Gene Cloning in Plasmid Vector | By - Dr. Suresh Kaushik

Gene cloning is a technique which is commonly used in biotechnology. In this technique a section of DNA is put into a vector that acts as a vehicle to transfer the DNA to a host cell e.g. a bacterium. The plamid vector multiplies in the bacterial cell. Thus, many copies of the original section of DNA are produced. Ultimately, a colony of bacteria forms, each containing one or several copies of the section of DNA contained in the vector DNA. The colony is termed a clone and the molecule of DNA contained in the vectors has been cloned. If the original section of DNA represented a gene, the process is known as gene cloning.

A DNA fragment to be cloned is obtained through the application of restriction endonucleases. Most of restriction enzymes cleave duplex DNA at specific palindromic sequences. An inherent advantage of this method is the ability to precisely excise the desired fragment through its restriction sites. The complimentary ends of the two DNAs specifically are covalently joined through action of the enzyme DNA ligase to form recombinant plasmid.

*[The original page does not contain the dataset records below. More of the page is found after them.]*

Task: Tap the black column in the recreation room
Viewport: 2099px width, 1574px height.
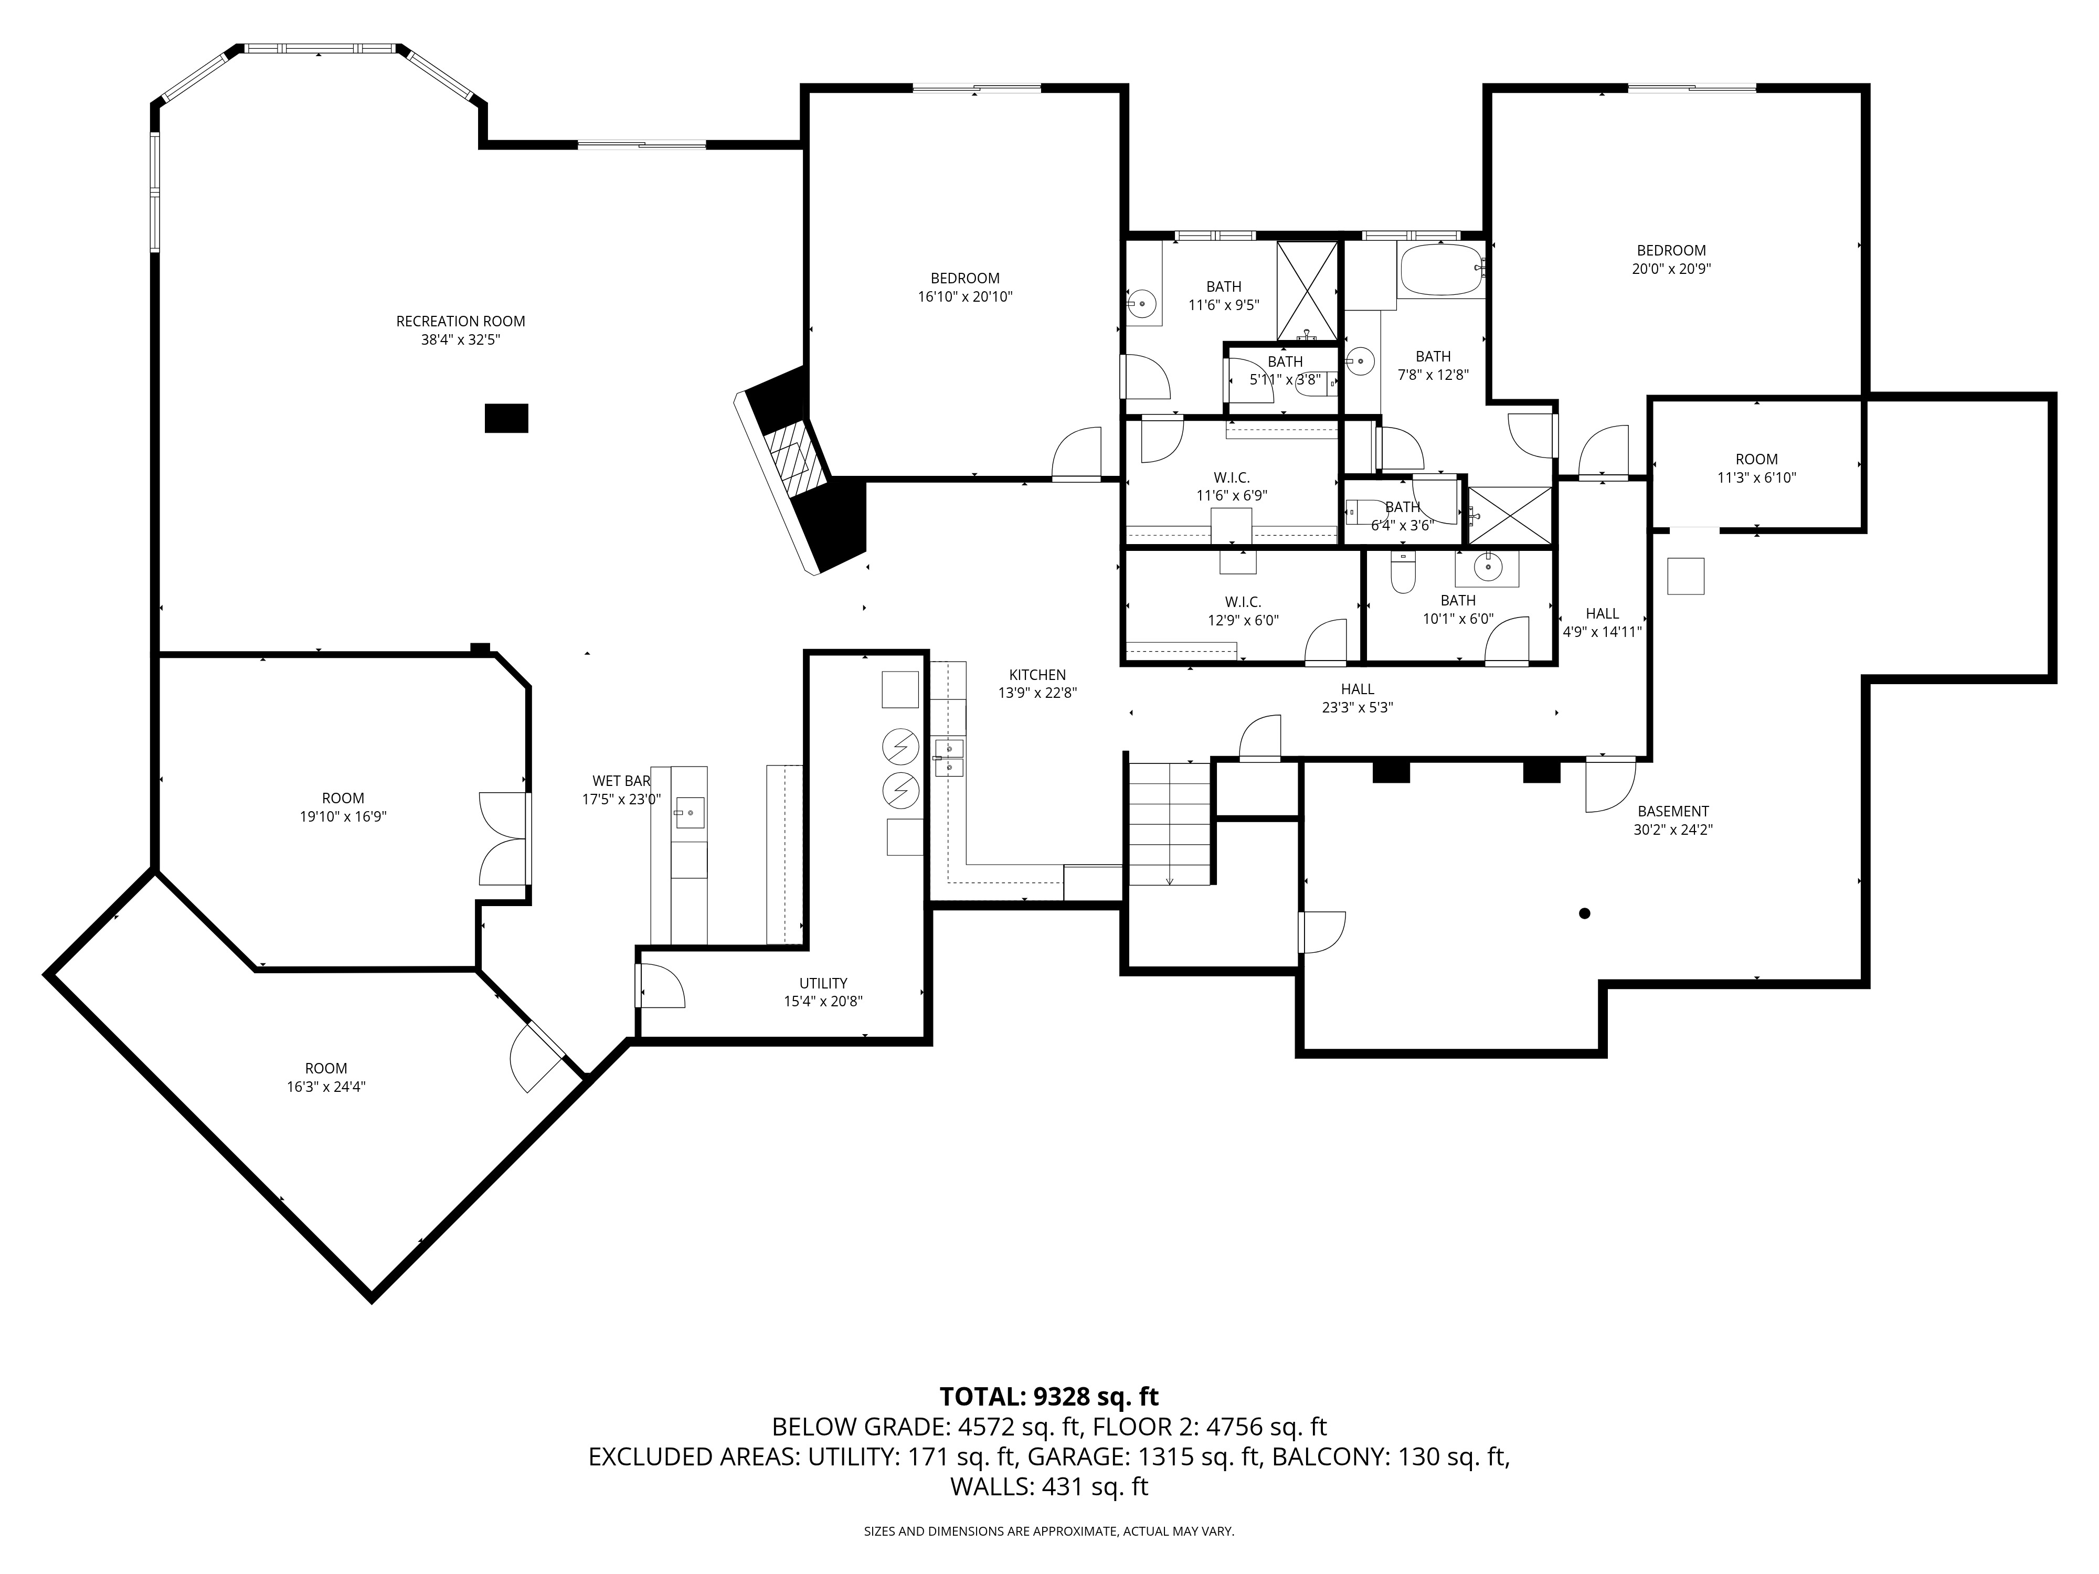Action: pyautogui.click(x=506, y=418)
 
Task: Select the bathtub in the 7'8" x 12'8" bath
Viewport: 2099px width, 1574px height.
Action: pyautogui.click(x=1439, y=270)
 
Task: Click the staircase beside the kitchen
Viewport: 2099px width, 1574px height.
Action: pyautogui.click(x=1169, y=822)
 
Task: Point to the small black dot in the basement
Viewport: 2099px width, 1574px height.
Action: pyautogui.click(x=1584, y=913)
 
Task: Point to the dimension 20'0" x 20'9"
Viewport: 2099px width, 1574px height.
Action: pyautogui.click(x=1671, y=269)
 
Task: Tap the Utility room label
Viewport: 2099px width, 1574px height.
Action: pyautogui.click(x=823, y=983)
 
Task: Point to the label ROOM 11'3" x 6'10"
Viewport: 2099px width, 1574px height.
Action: pyautogui.click(x=1756, y=469)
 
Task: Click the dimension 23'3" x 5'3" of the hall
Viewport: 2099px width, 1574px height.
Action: pyautogui.click(x=1357, y=707)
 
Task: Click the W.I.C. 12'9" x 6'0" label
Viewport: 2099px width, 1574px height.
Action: pyautogui.click(x=1242, y=611)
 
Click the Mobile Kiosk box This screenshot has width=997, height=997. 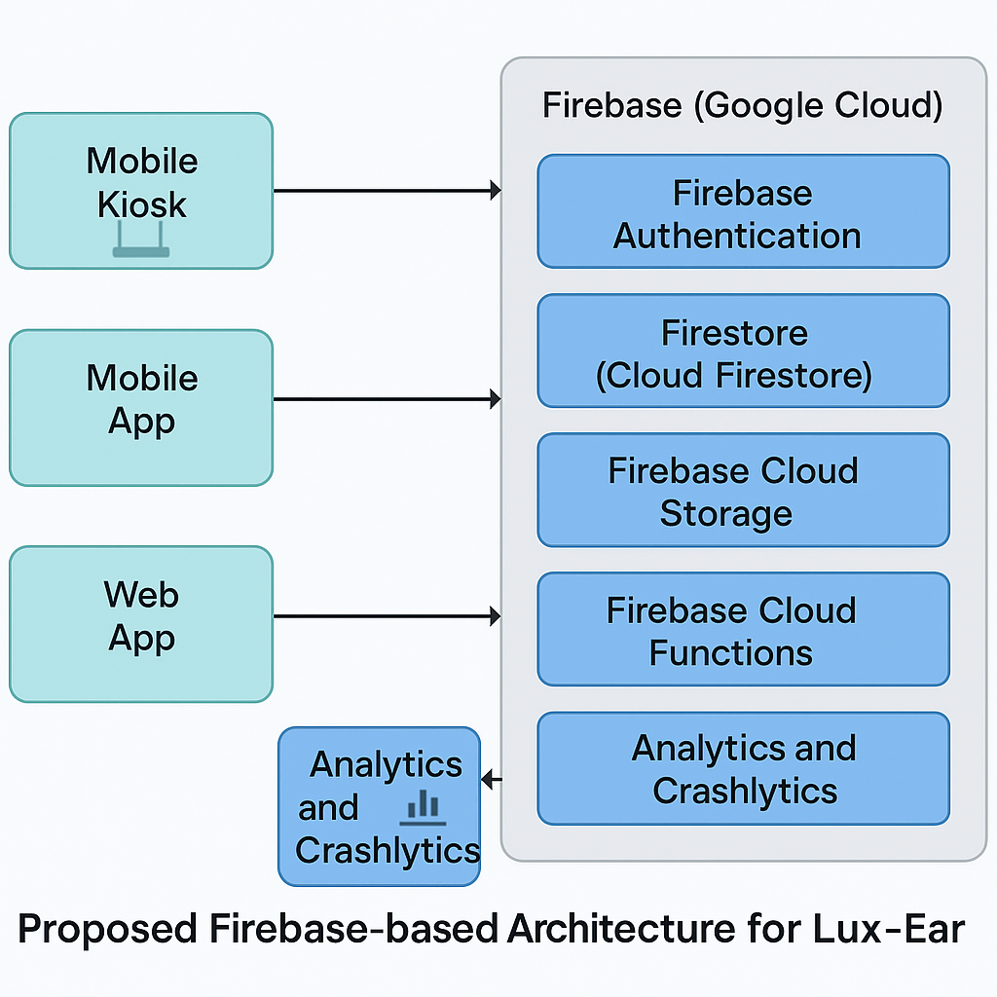click(x=141, y=190)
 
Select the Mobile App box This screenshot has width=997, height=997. click(x=141, y=407)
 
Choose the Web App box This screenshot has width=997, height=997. click(x=141, y=623)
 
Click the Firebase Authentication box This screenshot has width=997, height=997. click(x=743, y=211)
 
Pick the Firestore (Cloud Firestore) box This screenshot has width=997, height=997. click(x=743, y=351)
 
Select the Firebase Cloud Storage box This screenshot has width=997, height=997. click(x=743, y=490)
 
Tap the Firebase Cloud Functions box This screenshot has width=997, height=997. click(x=743, y=629)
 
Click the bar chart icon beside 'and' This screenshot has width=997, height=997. click(x=424, y=807)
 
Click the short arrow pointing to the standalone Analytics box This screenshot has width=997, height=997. click(x=492, y=779)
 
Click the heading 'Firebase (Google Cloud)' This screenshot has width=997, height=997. click(x=742, y=105)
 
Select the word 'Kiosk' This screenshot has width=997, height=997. click(x=142, y=205)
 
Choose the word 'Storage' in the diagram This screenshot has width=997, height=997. click(x=725, y=513)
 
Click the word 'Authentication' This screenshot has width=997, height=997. click(x=737, y=236)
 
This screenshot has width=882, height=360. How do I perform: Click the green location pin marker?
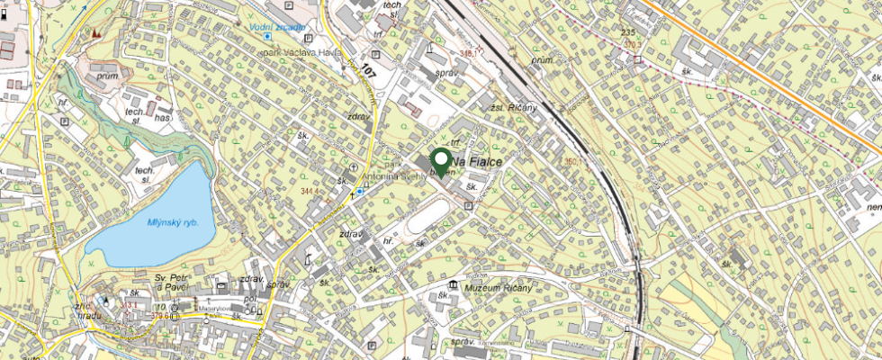point(441,160)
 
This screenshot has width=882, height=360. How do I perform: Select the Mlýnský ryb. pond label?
point(173,222)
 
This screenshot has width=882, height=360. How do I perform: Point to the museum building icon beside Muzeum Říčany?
point(451,285)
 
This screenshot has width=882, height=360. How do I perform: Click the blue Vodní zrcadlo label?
point(279,28)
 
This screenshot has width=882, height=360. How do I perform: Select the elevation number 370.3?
point(635,43)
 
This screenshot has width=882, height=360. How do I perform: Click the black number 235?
point(628,32)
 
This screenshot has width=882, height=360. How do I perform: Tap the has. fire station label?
point(163,118)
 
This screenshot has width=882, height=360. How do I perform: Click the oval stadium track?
point(429,217)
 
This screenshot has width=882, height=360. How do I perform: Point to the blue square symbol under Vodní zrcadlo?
point(267,38)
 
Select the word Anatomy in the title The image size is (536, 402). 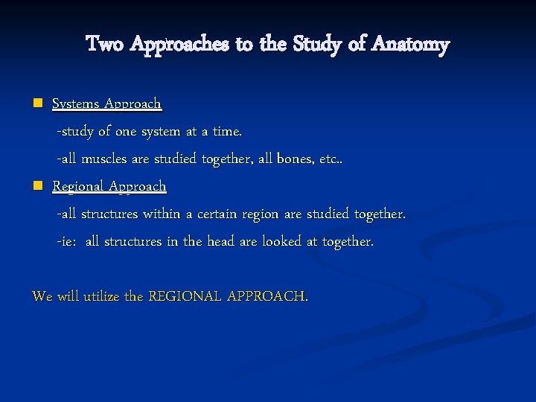pos(411,45)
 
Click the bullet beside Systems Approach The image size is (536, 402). pos(37,103)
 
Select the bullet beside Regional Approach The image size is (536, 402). pos(37,185)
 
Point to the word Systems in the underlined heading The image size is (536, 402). pos(77,103)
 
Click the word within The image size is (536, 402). pos(159,214)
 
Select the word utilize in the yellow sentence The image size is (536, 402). pos(101,296)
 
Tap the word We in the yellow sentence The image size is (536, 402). pos(42,296)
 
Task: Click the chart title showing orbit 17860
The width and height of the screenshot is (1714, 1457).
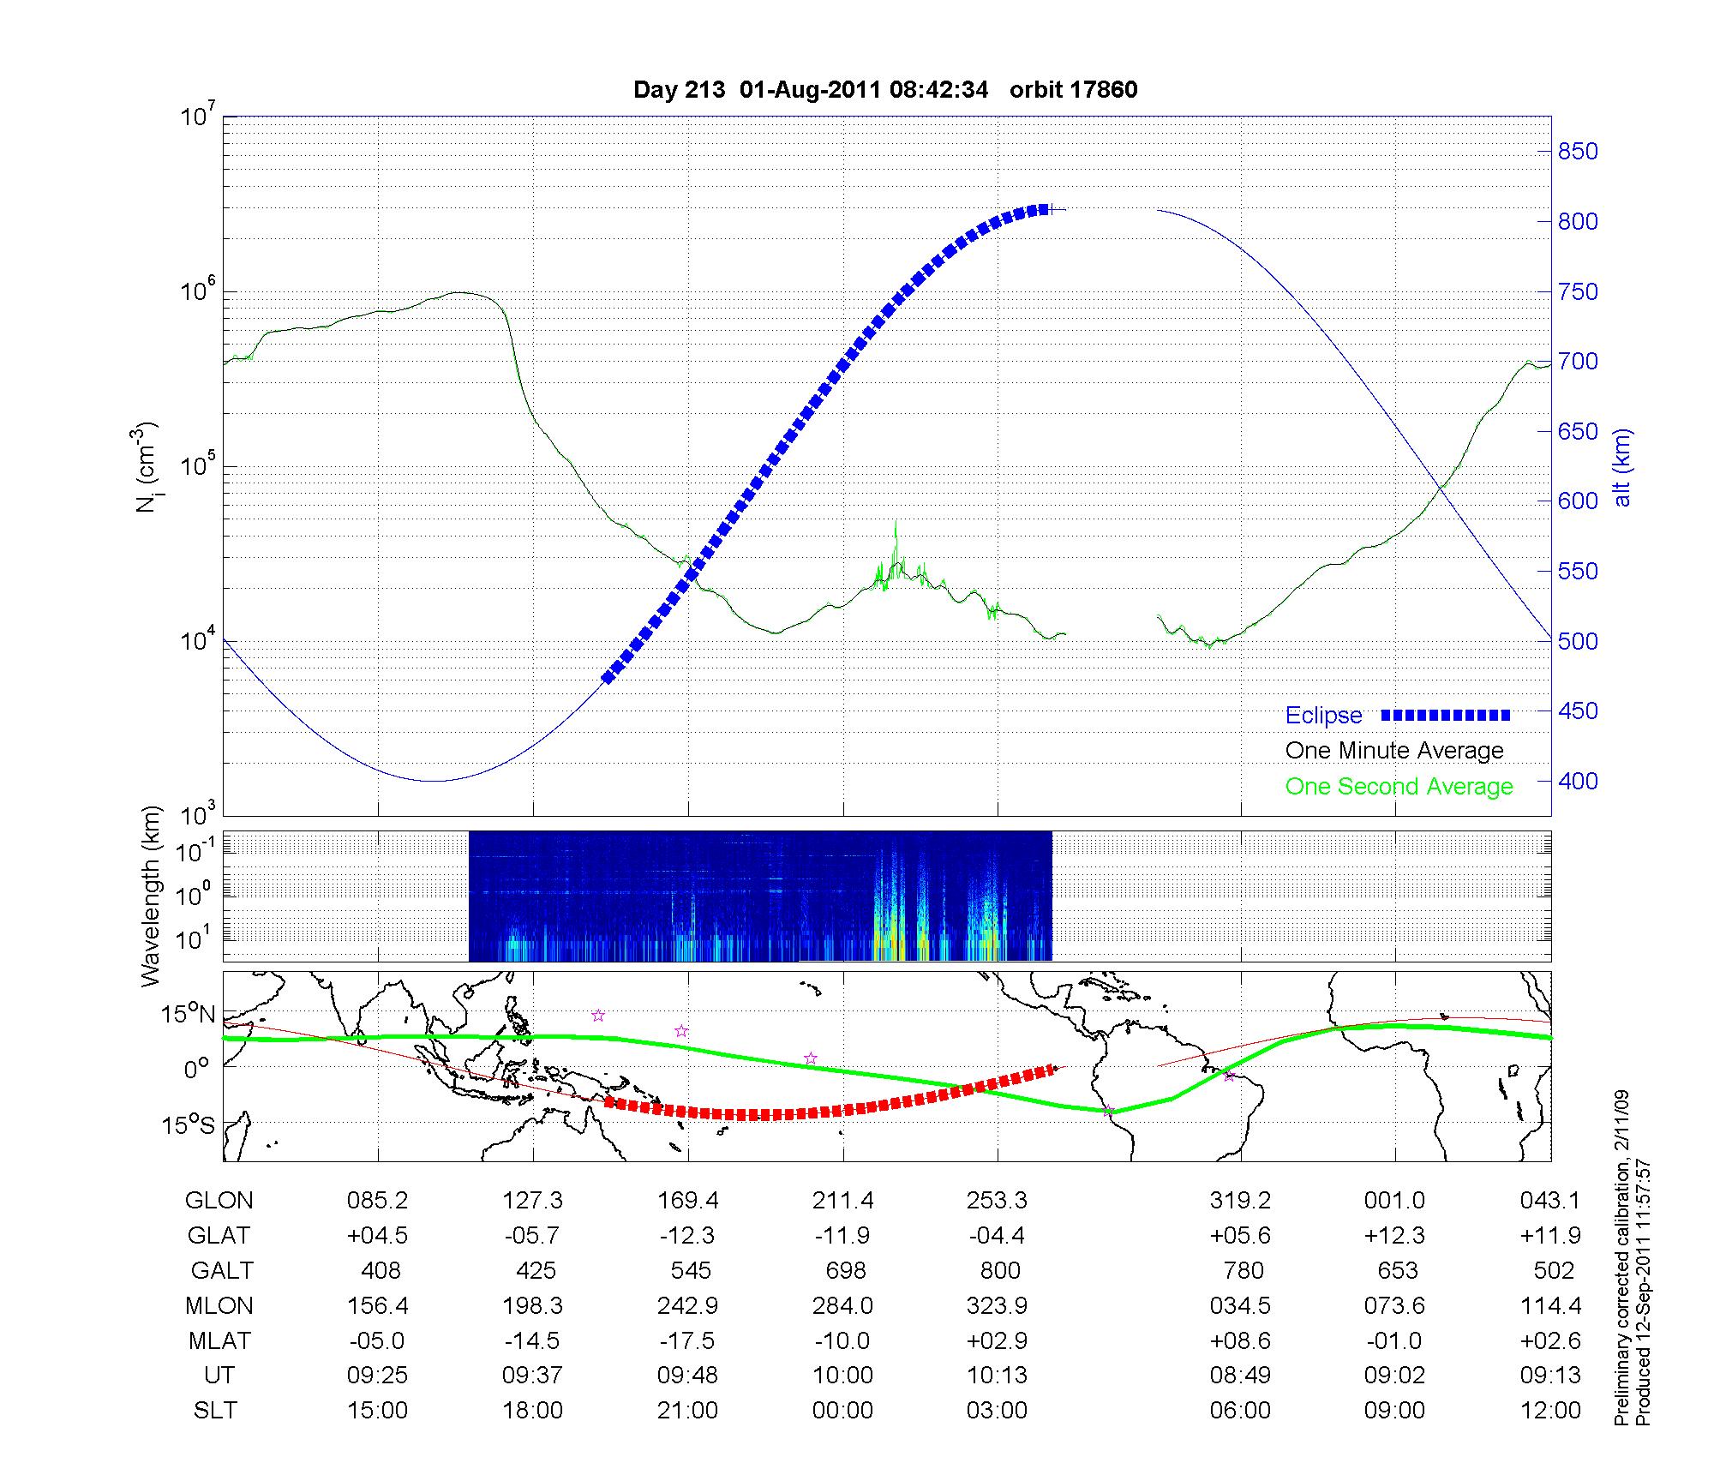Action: tap(885, 90)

How can one select only those host organisms that contain a properly constructed vector? In the case of plasmid transformation, this is usually done through the use of antibiotics and/or chromogenic substrates. Addition of an antibiotic such as ampicillin will eliminate any colonies that did not take up the plasmid. The plasmids intact gene contains a gene that confers antibiotic resistance. In case of blue/white colony selection, E. coli transformed with a plasmid containing a foreign DNA insert in its polylinker region that lacks Î²-galactosidase activity because the insert interrupts the protein-encoding sequence of the lacZ' gene. Thus, when grown in the presence of blue dye X-gal bacterial colonies that have an insert in their polylinker region form colorless colonies, whereas bacteria containing only plasmids that lack an insert form blue colonies.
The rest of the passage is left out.